Since here we are searching for decoding hyperparameters, this search is quite fast and straightforward in contrast to searching for training hyperparameters.
The sets of values I chose for this task are as follows:
k: {1,2,4,10,20,50,100}
α: {0.5,0.6,0.7,0.8,1.0,1.1,1.2}
I put in bold the most common values used in machine translation by default. For most natural language generation tasks, these sets of values should be tried, except maybe k=100 which is often unlikely to yield the best results while it is a costly decoding.
We have 7 values for k and 7 values for α. We want to try all the combinations so we have 7*7=49 decodings of the evaluation dataset to do.
We can do that with a simple bash script:
for k in 1 2 4 10 20 50 100 ; do
for a in 0.5 0.6 0.7 0.8 0.9 1.0 1.1 1.2 ; do
marian-decoder -m model.npz -n $a -b $k -c model.npz.decoder.yml < test.fr > test.en
done;
done;
Then for each decoding output, we run COMET to evaluate the translation quality.
With all the results we can draw the following table of COMET scores for each pair of values:
As you can see, the result obtained with the default hyperparameter (underline) is lower than 26 of the other results obtained with other hyperparameter values.
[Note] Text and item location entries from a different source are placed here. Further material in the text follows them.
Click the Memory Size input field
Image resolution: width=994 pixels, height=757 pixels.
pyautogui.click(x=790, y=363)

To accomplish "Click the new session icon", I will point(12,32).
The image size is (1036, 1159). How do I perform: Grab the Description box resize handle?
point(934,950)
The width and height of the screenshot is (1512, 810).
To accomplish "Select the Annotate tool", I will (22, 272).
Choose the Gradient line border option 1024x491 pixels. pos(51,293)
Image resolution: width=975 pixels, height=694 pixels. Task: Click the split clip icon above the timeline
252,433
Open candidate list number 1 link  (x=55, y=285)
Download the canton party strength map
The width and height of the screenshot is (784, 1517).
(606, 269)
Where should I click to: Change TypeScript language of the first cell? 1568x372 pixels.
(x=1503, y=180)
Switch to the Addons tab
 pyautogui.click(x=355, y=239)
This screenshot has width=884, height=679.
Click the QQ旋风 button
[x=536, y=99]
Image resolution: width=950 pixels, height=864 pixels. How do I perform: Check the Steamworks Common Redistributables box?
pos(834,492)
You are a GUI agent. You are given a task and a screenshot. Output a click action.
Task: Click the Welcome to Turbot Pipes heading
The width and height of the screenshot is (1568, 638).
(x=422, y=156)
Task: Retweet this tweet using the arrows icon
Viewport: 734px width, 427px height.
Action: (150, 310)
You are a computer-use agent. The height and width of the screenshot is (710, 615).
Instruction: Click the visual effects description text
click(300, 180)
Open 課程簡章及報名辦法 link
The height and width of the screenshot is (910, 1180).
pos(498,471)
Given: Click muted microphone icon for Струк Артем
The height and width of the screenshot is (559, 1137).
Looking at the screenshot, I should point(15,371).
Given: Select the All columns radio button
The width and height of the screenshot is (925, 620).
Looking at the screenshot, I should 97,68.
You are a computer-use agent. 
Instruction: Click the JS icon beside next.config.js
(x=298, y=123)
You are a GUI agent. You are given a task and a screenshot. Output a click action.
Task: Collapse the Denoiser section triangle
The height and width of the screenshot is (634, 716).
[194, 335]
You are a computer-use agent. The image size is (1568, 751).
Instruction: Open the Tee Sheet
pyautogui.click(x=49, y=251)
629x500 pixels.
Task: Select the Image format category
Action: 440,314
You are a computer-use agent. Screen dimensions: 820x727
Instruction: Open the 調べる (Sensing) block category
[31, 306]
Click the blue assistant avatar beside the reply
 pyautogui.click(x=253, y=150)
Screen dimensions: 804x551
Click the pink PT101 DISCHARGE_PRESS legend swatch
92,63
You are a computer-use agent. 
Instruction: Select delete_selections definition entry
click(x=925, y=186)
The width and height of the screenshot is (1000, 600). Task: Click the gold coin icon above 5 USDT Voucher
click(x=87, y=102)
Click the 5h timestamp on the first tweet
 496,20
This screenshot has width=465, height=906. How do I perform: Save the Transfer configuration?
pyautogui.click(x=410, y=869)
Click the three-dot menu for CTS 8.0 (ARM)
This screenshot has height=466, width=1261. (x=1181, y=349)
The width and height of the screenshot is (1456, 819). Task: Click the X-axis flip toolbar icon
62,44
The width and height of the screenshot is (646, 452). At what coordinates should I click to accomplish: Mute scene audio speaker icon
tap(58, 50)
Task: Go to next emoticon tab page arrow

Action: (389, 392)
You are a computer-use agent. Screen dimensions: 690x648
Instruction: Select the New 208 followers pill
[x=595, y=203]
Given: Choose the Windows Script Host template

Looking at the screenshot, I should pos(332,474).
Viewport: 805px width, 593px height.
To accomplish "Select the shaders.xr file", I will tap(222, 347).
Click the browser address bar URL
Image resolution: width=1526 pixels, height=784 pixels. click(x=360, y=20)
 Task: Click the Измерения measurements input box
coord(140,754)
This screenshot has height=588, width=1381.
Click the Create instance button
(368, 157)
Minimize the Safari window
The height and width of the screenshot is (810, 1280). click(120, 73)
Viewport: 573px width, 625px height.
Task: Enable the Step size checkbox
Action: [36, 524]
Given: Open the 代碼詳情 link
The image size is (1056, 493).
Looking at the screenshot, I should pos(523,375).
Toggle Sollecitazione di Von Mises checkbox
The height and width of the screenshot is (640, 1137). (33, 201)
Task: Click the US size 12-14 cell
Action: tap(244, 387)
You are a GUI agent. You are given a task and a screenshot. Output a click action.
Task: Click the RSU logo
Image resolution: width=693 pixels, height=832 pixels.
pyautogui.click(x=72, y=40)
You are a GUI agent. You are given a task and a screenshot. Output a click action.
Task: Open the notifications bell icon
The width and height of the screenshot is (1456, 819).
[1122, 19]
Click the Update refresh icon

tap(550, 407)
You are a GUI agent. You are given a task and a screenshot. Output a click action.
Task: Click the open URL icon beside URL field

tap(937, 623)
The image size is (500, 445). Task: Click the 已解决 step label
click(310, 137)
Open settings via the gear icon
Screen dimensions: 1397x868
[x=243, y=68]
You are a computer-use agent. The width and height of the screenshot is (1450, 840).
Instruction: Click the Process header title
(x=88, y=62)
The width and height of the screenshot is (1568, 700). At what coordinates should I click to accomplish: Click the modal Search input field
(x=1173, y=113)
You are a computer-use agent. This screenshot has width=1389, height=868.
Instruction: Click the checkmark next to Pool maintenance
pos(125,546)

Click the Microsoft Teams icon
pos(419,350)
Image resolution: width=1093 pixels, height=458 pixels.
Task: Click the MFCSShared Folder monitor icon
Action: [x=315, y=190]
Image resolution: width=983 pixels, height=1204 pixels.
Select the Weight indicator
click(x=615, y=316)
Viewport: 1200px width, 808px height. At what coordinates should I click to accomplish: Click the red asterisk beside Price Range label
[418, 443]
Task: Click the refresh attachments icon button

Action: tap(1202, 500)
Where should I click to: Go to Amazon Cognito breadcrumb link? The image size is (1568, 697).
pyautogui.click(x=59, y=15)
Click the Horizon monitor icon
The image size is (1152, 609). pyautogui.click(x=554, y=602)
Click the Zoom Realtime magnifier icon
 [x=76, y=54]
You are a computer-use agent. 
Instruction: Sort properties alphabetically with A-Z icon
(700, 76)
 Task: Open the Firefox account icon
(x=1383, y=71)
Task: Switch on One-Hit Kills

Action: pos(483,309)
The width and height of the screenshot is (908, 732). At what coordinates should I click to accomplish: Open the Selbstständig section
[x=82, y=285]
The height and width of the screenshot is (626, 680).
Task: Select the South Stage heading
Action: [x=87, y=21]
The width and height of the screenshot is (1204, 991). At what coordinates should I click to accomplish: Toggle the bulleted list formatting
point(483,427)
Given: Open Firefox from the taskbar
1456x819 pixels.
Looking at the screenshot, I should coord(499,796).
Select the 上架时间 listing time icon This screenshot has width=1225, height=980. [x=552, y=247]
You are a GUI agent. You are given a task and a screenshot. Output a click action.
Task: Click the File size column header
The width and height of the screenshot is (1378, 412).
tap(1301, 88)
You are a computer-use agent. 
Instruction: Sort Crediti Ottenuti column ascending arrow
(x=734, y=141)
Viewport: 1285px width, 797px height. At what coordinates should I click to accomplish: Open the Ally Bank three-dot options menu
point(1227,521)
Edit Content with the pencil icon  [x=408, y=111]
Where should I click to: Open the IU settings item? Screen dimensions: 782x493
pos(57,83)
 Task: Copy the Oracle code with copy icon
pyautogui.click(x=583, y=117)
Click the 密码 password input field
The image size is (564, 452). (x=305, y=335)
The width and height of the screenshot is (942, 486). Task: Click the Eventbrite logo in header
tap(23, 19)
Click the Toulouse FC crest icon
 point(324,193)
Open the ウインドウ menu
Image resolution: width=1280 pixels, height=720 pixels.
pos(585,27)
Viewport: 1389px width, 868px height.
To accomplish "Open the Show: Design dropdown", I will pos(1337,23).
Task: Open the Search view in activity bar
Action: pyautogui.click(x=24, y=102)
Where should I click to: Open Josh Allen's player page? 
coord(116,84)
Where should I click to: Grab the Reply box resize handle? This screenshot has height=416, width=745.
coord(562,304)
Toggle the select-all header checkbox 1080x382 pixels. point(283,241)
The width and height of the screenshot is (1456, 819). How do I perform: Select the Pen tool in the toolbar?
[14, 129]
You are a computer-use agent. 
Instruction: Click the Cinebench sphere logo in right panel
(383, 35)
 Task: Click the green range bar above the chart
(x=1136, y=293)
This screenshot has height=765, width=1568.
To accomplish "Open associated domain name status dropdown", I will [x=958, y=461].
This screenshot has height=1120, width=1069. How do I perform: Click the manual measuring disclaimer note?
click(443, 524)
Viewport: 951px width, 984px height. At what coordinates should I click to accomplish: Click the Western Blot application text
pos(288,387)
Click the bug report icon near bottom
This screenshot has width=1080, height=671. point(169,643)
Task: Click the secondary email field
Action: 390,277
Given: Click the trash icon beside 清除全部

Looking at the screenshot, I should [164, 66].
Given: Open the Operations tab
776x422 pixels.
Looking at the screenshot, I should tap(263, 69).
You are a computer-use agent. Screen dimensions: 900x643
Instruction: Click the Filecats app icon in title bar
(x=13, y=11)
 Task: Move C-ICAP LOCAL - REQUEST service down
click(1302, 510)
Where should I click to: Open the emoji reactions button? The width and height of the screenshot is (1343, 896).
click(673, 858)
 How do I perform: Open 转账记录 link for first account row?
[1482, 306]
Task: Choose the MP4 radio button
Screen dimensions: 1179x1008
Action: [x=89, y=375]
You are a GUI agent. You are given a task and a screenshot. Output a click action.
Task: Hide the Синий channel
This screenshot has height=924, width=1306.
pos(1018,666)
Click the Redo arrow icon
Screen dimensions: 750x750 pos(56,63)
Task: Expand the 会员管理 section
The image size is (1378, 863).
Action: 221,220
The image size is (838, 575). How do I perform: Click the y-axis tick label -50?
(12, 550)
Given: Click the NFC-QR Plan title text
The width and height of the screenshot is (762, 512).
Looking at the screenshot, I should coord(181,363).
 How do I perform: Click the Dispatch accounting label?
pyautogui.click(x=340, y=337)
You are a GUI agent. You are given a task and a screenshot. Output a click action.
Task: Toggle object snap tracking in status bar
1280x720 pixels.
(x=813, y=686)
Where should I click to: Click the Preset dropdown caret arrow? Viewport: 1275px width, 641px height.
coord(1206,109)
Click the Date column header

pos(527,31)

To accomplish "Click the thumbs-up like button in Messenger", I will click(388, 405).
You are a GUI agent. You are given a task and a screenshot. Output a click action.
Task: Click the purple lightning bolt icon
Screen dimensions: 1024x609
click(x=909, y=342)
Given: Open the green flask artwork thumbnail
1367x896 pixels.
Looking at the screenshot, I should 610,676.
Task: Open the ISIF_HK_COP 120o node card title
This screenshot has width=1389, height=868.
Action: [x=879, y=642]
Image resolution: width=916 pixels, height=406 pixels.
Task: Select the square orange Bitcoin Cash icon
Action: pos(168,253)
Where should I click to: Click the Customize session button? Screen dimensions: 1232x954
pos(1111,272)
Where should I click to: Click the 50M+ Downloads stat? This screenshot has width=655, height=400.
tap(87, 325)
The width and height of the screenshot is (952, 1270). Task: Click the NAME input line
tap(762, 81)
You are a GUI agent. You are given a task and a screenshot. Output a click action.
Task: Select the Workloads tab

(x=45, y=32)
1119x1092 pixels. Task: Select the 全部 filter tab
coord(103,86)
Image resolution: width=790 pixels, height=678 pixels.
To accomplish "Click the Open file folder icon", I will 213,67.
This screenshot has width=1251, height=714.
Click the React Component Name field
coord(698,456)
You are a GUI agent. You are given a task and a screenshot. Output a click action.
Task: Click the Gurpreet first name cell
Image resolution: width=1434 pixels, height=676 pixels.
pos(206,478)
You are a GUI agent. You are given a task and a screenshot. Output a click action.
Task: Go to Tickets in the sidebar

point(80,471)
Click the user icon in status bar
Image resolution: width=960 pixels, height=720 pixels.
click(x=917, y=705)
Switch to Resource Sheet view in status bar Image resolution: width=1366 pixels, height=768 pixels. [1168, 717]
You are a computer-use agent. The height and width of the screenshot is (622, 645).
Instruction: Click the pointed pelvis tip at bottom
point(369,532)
Actually, all the results in bold are statistically significantly better than the default one. Note: In this experiment, I am using the test set to compute the results I showed in the table. In a realistic scenario, these results should be computed on another development/validation set to decide on the pair of values that will be used on the test set, or for real-world applications.
Hence, for your applications, it is definitely worth fine-tuning the decoding hyperparameters to obtain better results at the cost of a very small engineering effort.
Conclusion
In this article, we only played with two hyperparameters of beam search. Many more should be fine-tuned.
Other decoding algorithms such as temperature and nucleus sampling have hyperparameters that you may want to look at instead of using default ones.
Obviously, as we increase the number of hyperparameters to fine-tune, the grid search becomes more costly. Only your experience and experiments with your application will tell you whether it is worth fine-tuning a particular hyperparameter, and which values are more likely to yield satisfying results.